Treatment of Mitral Regurgitation
The treatment of mitral regurgitation requires a tailored approach based on whether it is primary (degenerative) or secondary (functional), with optimized guideline-directed medical therapy as the foundation for all patients, and surgical or transcatheter interventions reserved for specific indications. 1
Classification and Initial Assessment
Mitral regurgitation (MR) is classified into two main types:
- Primary MR: Direct valve abnormality (degenerative, myxomatous disease, flail leaflet)
- Secondary MR: Dysfunction of surrounding structures (LV dilation, papillary muscle displacement) 1
Assessment requires:
- Echocardiography to determine MR severity, LV size/function, LA size, and valve anatomy
- Cardiac MRI when echo measurements are ambiguous
- Exercise testing to unmask symptoms in apparently asymptomatic patients 1
Treatment Algorithm
1. Guideline-Directed Medical Therapy (GDMT)
For all patients with MR, especially secondary MR:
- ACE inhibitors/ARBs
- Beta-blockers
- Mineralocorticoid receptor antagonists
- SGLT2 inhibitors
- Sacubitril/valsartan (for HFrEF) 1
2. Cardiac Resynchronization Therapy (CRT)

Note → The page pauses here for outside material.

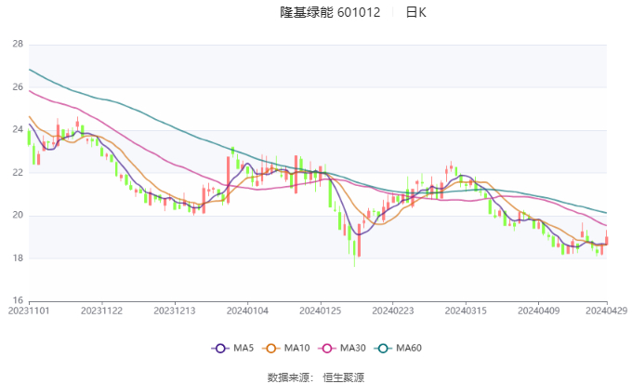
Task: Click the 16 price axis label
Action: coord(18,301)
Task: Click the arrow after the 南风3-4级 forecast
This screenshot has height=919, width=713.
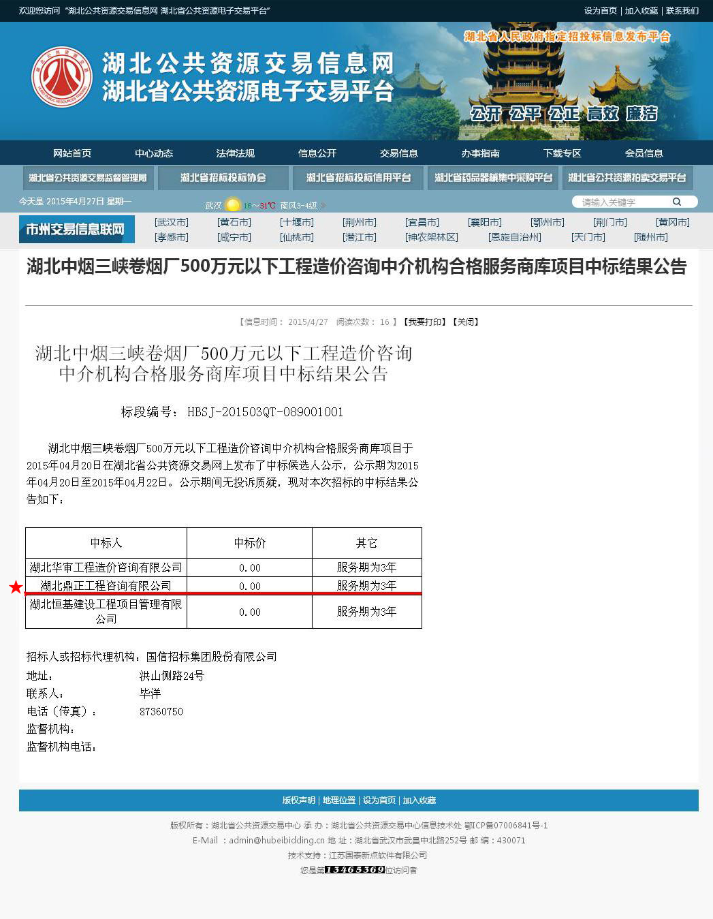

- Consider CRT if indicated (typically for patients with QRS prolongation, LBBB, and reduced EF) 1
3. Interventional Approaches
For Primary MR:
- Surgical repair is strongly preferred over replacement when feasible 1
- Surgery indicated when:
- LVEF ≤60% or LVESD ≥40 mm
- New-onset atrial fibrillation
- Pulmonary hypertension (PASP ≥50 mmHg)
- High likelihood of successful repair (>95%) with low mortality risk (<1%) 1
For Secondary MR:
- Optimize GDMT and CRT first (if indicated)

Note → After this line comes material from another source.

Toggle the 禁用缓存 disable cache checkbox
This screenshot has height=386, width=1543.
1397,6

- Consider surgical intervention for:
- Patients with LVEF >30% and severe MR without indication for coronary revascularization
- Patients with persistent symptoms despite optimal medical therapy 1
Transcatheter Edge-to-Edge Repair (TEER):
- Consider for high-risk surgical patients
- Decision between surgery and TEER should be made by a multidisciplinary heart team 1
- TEER has shown mortality benefit at 24 months compared to medical therapy alone 2
Special Considerations
Asymptomatic Patients
- Early detection and assessment are crucial
- Best outcomes are obtained in asymptomatic patients operated on in advanced repair centers with low operative mortality (<1%) and high repair rates (≥80-90%) 3
Severe Symptomatic MR
- Delaying intervention until symptoms are severe or LV dysfunction is irreversible leads to poor outcomes 1
- Surgery is the only treatment proven to improve symptoms and prevent heart failure 3
Elderly Patients
- Nearly 10% of the population aged 75 and older has MR
- Many elderly patients are declined for open-heart surgery due to age and comorbidities
- Percutaneous treatment options (TEER) provide an alternative with encouraging results 4
Potential Pitfalls
- Inadequate assessment of MR severity can lead to incorrect treatment decisions
- Failure to optimize medical therapy before considering intervention for secondary MR
- Not referring patients to experienced centers can lead to poor outcomes 1
- Delayed intervention in primary MR can result in irreversible LV dysfunction and worse outcomes
Emerging Approaches
Percutaneous, catheter-based mitral valve repair is evolving as a valuable alternative to surgery, especially for critically ill patients 5. The COAPT trial demonstrated significant clinical benefit from TEER in carefully selected patients with secondary MR, though patient selection is crucial as shown by the contrasting results of the MITRA-FR trial 6.